▸ **Passage to read**:
Overview‐Metagenomics - iffatAGheyas/bioinformatics-tutorial-wiki GitHub Wiki

6.2.1 Overview & Experimental Design

Before diving into analysis, a clear experimental plan ensures that your metagenomic data will answer your biological questions.


A. Marker-Gene (Amplicon) vs. Shotgun Metagenomics

Feature Marker-Gene (16S/ITS) Shotgun Metagenomics
Target Conserved marker loci (16S rRNA for bacteria; ITS for fungi) Whole community DNA (all genes)
Cost per sample Low (hundreds of samples affordable) Moderate–high (deeper sequencing required)
Taxonomic resolution Genus to species (sometimes ambiguous) Species to strain (depending on coverage)
Functional insight None (marker only) Direct (gene content, pathways)
Analysis complexity Simpler pipelines (DADA2, QIIME2) More steps (assembly, binning, annotation)

Choose amplicon when you need broad surveys across many samples at low cost.
Choose shotgun when you require functional profiling, strain resolution, or genome recovery.


B. Key Study Design Considerations

  1. Replicates & Controls

    • Biological replicates (≥ 3 per group) to estimate natural variability.
    • Negative controls (e.g. blank extractions) to detect contamination.
    • Mock-community standards (commercial mixes) to benchmark accuracy.
  2. Sequencing Depth

    • Amplicon: 10 000–50 000 reads per sample typically sufficient for diversity metrics.
    • Shotgun:
      • Taxonomy only: ~5–10 M reads/sample.

▸ **Your task**:
In the metagenomics overview, rewrite the paragraph beginning "Choose amplicon when" as a brief list that keeps its main facts. The data that follow have no connection to the metagenomics overview.

▸ **Provided data**:
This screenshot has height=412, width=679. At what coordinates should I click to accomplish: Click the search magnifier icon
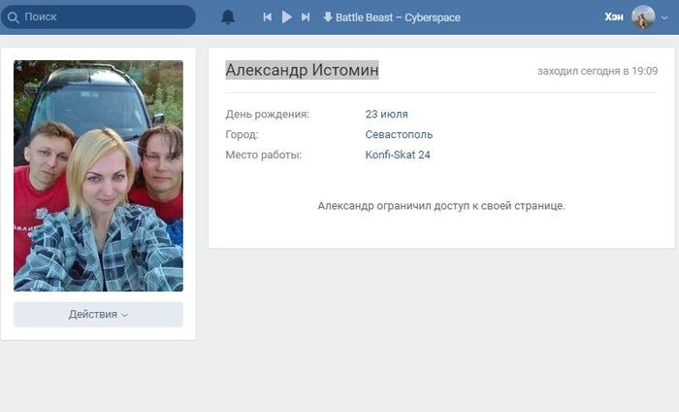(13, 17)
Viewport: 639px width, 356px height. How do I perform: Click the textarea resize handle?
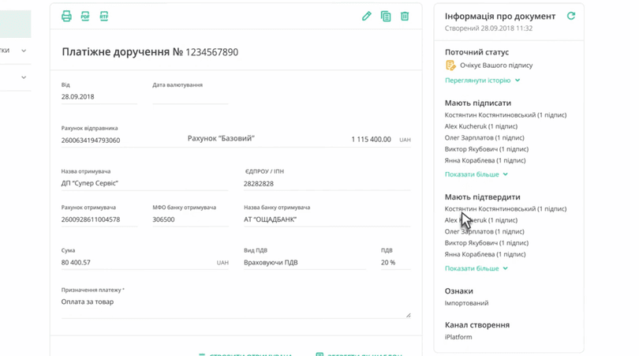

▸ **Reply to the exercise**:
- Amplicon: broad, low-cost surveys across many samples
- Shotgun: functional profiling, strain resolution, or genome recovery